表格管道将表格数据拆分为行和列。表格管道在创建（id, 文本, 标签）元组以加载到嵌入索引中最有用。

示例

以下展示了一个使用此管道的简单示例。

from txtai.pipeline import Tabular

# 创建并运行管道
tabular = Tabular("id", ["text"])
tabular("path to csv file")

请参阅下面的链接以获取更详细的示例。

笔记本	描述
使用可组合工作流转换表格数据	转换、索引和搜索表格数据

配置驱动示例

管道可以通过 Python 或配置运行。管道可以使用管道的小写名称在配置中实例化。配置驱动的管道可以通过工作流或API运行。

config.yml

# 使用小写类名创建管道
tabular:
    idcolumn: id
    textcolumns:
      - text

# 使用工作流运行管道
workflow:
  tabular:
    tasks:
      - action: tabular

使用工作流运行

from txtai import Application

# 使用工作流创建并运行管道
app = Application("config.yml")
list(app.workflow("tabular", ["path to csv file"]))

使用 API 运行

CONFIG=config.yml uvicorn "txtai.api:app" &

curl \
  -X POST "http://localhost:8000/workflow" \
  -H "Content-Type: application/json" \
  -d '{"name":"tabular", "elements":["path to csv file"]}'

方法

管道的 Python 文档。

`init(idcolumn=None, textcolumns=None, content=False)`

Creates a new Tabular pipeline.

Parameters:

Name	Description	Default
`idcolumn`	column name to use for row id	`None`
`textcolumns`	list of columns to combine as a text field	`None`
`content`	if True, a dict per row is generated with all fields.
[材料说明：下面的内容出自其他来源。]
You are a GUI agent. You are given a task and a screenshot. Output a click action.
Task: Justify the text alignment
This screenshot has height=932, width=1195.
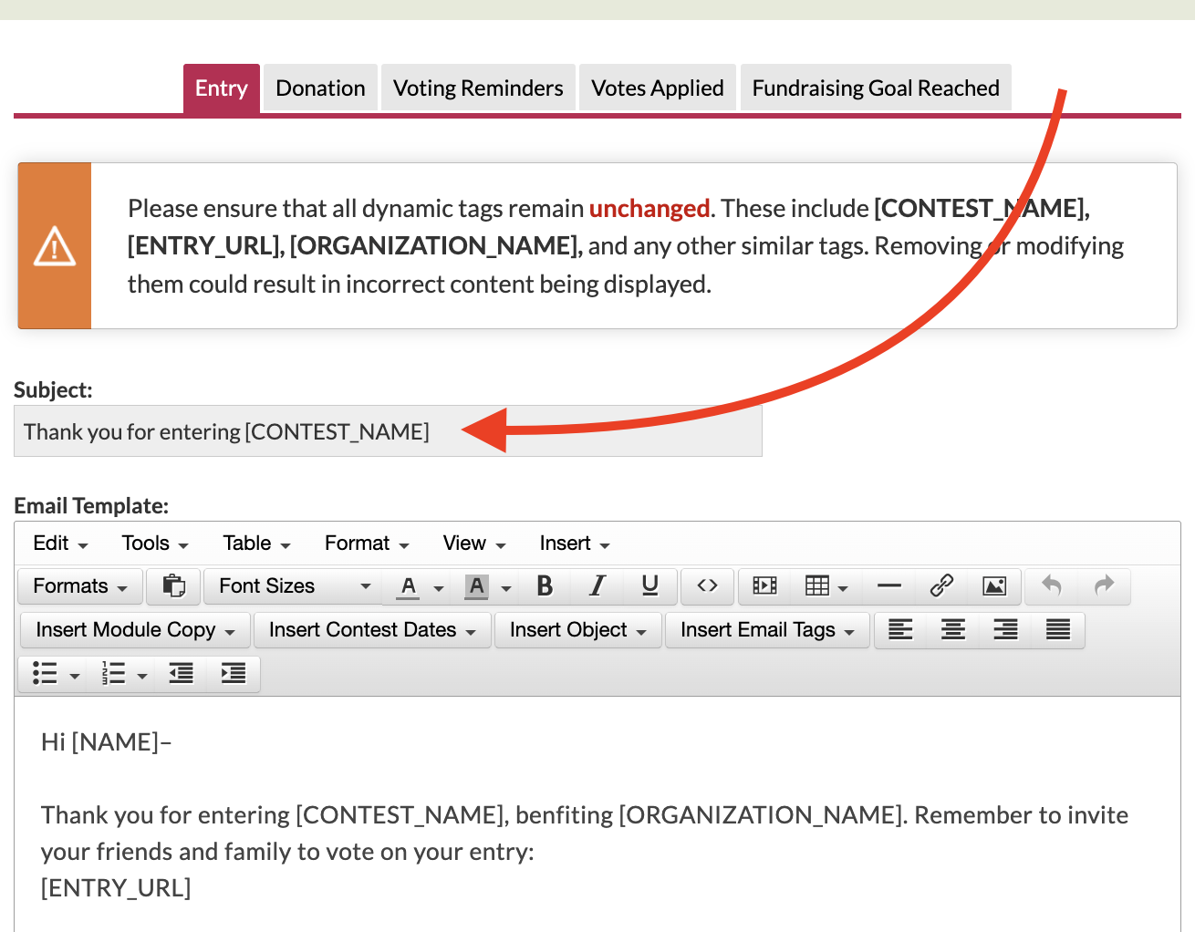click(1058, 630)
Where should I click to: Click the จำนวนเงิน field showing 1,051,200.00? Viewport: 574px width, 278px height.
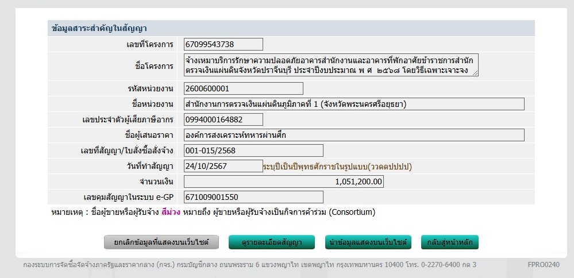[283, 182]
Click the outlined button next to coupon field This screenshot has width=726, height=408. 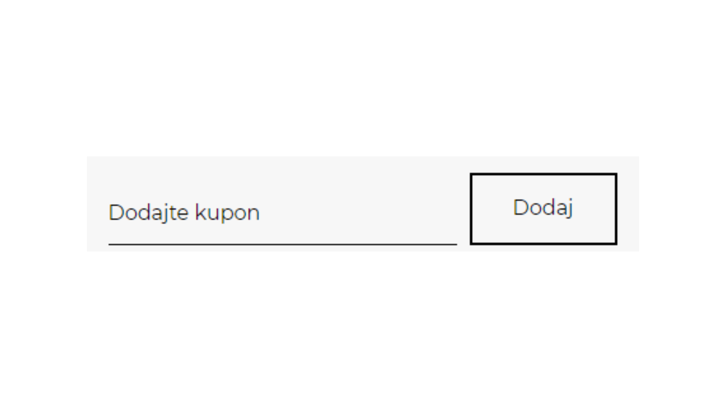[543, 209]
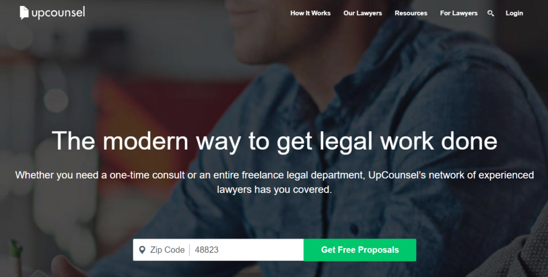Screen dimensions: 548x277
Task: Click the divider beside Zip Code label
Action: 190,250
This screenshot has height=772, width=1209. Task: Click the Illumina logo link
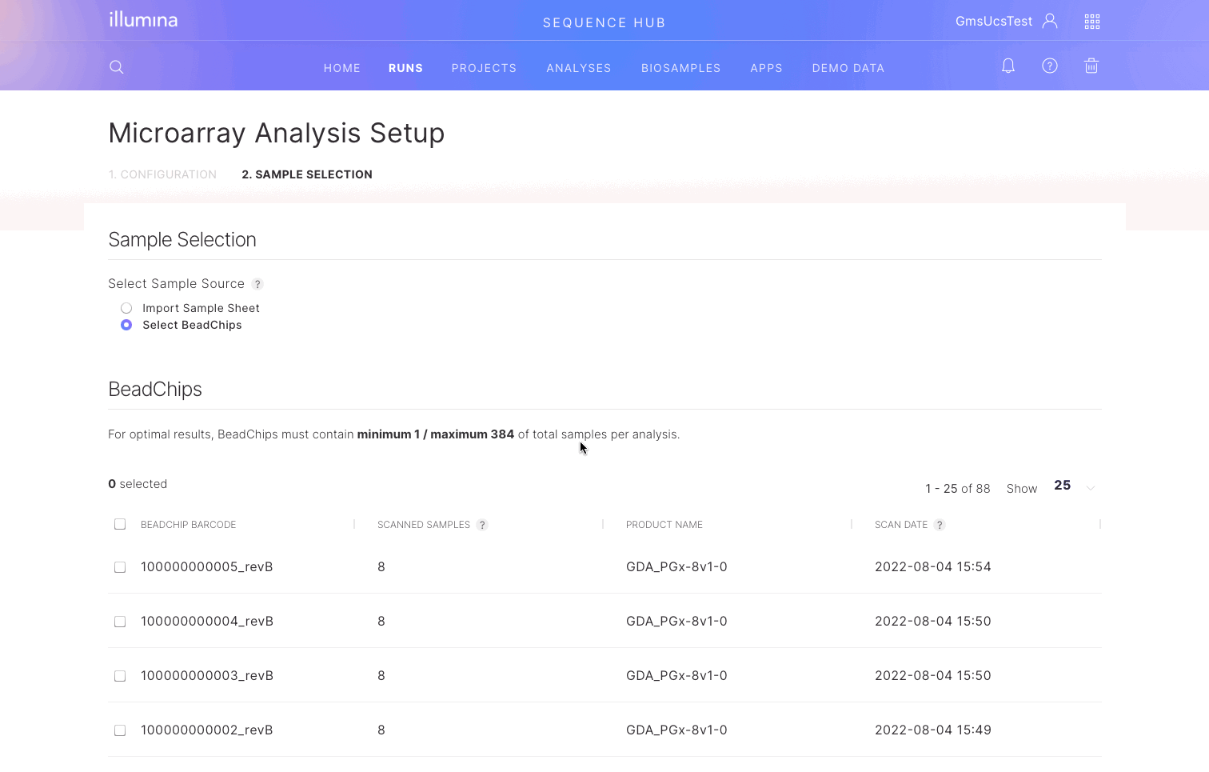click(x=143, y=20)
If content is a list, a subset of fields is included in the generated rows.	`False`

Source code in txtai/pipeline/data/tabular.py

def __init__(self, idcolumn=None, textcolumns=None, content=False):
    """
    Creates a new Tabular pipeline.

    Args:
        idcolumn: column name to use for row id
        textcolumns: list of columns to combine as a text field
        content: if True, a dict per row is generated with all fields. If content is a list, a subset of fields
                 is included in the generated rows.
    """

    if not PANDAS:
        raise ImportError('Tabular pipeline is not available - install "pipeline" extra to enable')

    self.idcolumn = idcolumn
    self.textcolumns = textcolumns
    self.content = content

`call(data)`

Splits data into rows and columns.